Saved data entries

• • • •

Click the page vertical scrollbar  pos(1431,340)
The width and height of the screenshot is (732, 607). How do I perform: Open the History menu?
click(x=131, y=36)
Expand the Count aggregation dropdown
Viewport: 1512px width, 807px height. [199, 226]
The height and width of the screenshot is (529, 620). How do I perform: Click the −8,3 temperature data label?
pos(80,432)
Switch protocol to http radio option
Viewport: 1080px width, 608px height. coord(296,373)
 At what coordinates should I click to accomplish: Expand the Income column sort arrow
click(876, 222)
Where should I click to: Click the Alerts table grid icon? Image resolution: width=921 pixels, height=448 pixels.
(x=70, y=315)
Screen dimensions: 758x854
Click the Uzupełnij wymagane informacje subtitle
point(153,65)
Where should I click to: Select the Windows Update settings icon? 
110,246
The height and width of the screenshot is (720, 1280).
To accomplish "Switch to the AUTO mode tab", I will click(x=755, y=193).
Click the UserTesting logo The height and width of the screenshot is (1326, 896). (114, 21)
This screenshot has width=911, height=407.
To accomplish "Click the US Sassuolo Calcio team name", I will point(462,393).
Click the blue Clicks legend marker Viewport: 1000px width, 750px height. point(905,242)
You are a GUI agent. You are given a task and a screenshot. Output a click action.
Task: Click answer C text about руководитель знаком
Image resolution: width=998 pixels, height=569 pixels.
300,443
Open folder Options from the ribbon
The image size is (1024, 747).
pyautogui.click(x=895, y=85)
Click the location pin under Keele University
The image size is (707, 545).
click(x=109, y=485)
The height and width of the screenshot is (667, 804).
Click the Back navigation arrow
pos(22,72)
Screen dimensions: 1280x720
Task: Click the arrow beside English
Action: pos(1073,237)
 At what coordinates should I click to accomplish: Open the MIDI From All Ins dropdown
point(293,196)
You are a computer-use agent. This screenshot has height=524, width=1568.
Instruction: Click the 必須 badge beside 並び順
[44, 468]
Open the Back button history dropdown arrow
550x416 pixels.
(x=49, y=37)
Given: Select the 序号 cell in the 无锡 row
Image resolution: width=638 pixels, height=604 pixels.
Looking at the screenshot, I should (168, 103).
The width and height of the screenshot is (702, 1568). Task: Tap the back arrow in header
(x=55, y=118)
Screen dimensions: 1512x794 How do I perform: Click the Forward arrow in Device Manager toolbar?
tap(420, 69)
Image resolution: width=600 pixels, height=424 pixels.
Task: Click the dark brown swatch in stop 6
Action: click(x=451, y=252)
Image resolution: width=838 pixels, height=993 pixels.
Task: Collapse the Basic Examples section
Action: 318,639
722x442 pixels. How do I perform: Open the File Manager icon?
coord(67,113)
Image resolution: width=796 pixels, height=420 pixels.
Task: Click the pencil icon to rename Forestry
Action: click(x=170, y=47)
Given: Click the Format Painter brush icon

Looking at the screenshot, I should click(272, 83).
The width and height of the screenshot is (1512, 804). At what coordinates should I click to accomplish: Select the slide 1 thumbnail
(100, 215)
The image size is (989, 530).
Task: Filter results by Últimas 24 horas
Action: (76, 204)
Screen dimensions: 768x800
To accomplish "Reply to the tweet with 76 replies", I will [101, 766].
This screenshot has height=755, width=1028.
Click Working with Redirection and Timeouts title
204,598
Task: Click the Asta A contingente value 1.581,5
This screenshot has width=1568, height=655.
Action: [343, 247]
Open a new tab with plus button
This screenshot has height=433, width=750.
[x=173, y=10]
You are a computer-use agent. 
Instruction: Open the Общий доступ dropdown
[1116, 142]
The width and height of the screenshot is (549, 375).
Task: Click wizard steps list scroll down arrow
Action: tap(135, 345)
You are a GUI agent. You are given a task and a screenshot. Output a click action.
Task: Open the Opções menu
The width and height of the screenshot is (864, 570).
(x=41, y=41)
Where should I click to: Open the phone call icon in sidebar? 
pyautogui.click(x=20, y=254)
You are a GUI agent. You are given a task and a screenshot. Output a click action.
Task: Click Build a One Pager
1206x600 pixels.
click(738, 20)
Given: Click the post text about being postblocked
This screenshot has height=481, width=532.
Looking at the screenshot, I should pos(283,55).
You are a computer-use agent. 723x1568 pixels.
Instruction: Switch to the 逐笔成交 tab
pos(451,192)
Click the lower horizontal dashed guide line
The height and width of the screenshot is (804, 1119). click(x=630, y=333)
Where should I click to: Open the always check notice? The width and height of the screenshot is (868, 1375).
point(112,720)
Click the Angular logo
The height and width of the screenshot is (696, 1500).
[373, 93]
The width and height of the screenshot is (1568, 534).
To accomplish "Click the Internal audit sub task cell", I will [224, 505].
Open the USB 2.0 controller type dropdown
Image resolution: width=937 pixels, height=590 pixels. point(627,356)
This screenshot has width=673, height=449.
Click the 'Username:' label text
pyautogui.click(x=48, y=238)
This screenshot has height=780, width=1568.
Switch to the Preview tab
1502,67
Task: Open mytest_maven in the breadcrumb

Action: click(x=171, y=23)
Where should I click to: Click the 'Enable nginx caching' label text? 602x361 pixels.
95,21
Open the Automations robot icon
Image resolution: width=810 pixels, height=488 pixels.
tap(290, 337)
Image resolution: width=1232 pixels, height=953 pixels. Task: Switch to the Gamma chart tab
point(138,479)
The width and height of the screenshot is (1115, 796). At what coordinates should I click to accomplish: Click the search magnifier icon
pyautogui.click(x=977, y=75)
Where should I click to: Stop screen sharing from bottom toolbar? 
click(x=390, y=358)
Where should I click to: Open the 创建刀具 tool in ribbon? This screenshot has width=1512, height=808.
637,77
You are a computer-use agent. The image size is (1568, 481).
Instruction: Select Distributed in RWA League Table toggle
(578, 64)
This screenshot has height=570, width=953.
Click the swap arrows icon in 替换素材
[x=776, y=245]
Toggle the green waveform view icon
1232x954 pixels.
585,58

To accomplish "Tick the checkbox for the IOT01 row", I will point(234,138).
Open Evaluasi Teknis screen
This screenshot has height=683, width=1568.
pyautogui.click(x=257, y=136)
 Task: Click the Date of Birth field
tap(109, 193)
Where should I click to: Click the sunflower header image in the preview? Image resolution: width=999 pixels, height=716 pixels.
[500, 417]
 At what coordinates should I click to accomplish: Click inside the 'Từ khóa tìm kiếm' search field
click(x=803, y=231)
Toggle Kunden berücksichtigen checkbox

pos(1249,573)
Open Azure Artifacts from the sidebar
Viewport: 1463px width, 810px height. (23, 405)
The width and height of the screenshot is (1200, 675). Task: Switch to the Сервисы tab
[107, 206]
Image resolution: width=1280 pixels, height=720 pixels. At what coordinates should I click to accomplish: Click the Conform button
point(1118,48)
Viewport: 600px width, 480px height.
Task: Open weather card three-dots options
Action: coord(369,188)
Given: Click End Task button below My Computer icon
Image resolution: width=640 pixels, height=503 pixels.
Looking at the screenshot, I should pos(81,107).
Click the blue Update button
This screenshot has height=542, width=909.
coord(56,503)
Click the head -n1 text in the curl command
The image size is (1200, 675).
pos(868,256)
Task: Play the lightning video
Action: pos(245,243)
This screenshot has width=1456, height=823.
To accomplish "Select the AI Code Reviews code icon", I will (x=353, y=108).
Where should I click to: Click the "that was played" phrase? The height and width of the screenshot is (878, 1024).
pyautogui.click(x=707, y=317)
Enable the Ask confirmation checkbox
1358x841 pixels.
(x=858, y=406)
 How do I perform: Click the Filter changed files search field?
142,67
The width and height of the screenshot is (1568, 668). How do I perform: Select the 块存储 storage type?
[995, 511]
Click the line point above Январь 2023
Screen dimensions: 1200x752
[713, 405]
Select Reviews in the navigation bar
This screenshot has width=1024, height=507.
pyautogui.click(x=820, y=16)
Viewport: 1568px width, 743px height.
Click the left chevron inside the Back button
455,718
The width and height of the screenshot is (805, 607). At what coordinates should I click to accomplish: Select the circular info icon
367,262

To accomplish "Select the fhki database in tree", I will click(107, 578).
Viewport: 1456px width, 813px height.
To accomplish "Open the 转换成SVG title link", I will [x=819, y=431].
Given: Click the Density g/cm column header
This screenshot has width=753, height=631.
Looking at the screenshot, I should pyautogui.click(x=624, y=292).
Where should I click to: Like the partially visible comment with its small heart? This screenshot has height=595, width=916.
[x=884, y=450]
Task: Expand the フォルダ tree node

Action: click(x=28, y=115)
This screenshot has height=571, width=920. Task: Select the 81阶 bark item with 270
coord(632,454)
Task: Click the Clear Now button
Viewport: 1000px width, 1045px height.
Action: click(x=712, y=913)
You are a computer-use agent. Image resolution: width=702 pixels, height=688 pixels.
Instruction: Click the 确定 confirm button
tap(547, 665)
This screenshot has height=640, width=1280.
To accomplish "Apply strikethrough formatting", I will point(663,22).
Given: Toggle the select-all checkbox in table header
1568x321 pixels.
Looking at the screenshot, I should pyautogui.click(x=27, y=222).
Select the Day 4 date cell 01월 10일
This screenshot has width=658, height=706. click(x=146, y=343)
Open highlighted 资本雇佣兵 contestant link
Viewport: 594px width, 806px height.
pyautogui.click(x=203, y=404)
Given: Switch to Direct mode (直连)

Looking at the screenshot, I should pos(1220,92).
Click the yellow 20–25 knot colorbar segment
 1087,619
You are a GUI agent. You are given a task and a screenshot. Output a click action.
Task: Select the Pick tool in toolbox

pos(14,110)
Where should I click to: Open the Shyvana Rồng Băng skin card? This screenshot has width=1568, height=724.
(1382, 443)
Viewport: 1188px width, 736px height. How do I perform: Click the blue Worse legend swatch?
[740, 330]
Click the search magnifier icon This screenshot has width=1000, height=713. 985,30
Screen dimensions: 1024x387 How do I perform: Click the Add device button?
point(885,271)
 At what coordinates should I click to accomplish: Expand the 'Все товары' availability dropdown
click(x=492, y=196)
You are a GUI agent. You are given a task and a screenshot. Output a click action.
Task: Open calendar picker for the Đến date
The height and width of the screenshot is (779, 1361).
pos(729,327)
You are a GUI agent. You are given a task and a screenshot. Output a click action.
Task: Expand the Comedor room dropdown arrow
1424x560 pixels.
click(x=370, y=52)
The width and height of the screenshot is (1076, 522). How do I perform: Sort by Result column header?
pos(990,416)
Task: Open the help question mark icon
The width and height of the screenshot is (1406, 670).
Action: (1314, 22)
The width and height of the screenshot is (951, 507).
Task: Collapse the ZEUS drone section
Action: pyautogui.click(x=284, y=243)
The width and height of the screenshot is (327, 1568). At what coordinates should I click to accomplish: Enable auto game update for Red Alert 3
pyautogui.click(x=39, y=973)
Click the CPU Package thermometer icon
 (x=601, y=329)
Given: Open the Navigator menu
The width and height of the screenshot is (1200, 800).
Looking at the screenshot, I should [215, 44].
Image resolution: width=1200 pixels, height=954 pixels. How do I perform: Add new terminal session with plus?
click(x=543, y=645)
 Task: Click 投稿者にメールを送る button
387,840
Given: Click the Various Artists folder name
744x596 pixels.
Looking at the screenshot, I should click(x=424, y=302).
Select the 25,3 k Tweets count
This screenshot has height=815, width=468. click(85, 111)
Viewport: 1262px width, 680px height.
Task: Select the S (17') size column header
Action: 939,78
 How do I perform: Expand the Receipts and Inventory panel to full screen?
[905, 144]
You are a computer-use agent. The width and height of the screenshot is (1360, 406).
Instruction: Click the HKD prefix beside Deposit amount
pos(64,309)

• • • •

EXERCISE OBJECTIVE:
Nothing should appear in the answer except the lines above from the line with "The height and width of the screenshot is (529, 620)." through the line with "Task: Click answer", both included, written out exactly.

EXERCISE RESPONSE:
The height and width of the screenshot is (529, 620). How do I perform: Click the −8,3 temperature data label?
pos(80,432)
Switch protocol to http radio option
Viewport: 1080px width, 608px height. coord(296,373)
 At what coordinates should I click to accomplish: Expand the Income column sort arrow
click(876, 222)
Where should I click to: Click the Alerts table grid icon? Image resolution: width=921 pixels, height=448 pixels.
(x=70, y=315)
Screen dimensions: 758x854
Click the Uzupełnij wymagane informacje subtitle
point(153,65)
Where should I click to: Select the Windows Update settings icon? 
110,246
The height and width of the screenshot is (720, 1280).
To accomplish "Switch to the AUTO mode tab", I will click(x=755, y=193).
Click the UserTesting logo The height and width of the screenshot is (1326, 896). (114, 21)
This screenshot has width=911, height=407.
To accomplish "Click the US Sassuolo Calcio team name", I will point(462,393).
Click the blue Clicks legend marker Viewport: 1000px width, 750px height. point(905,242)
You are a GUI agent. You are given a task and a screenshot. Output a click action.
Task: Click answer C text about руководитель знаком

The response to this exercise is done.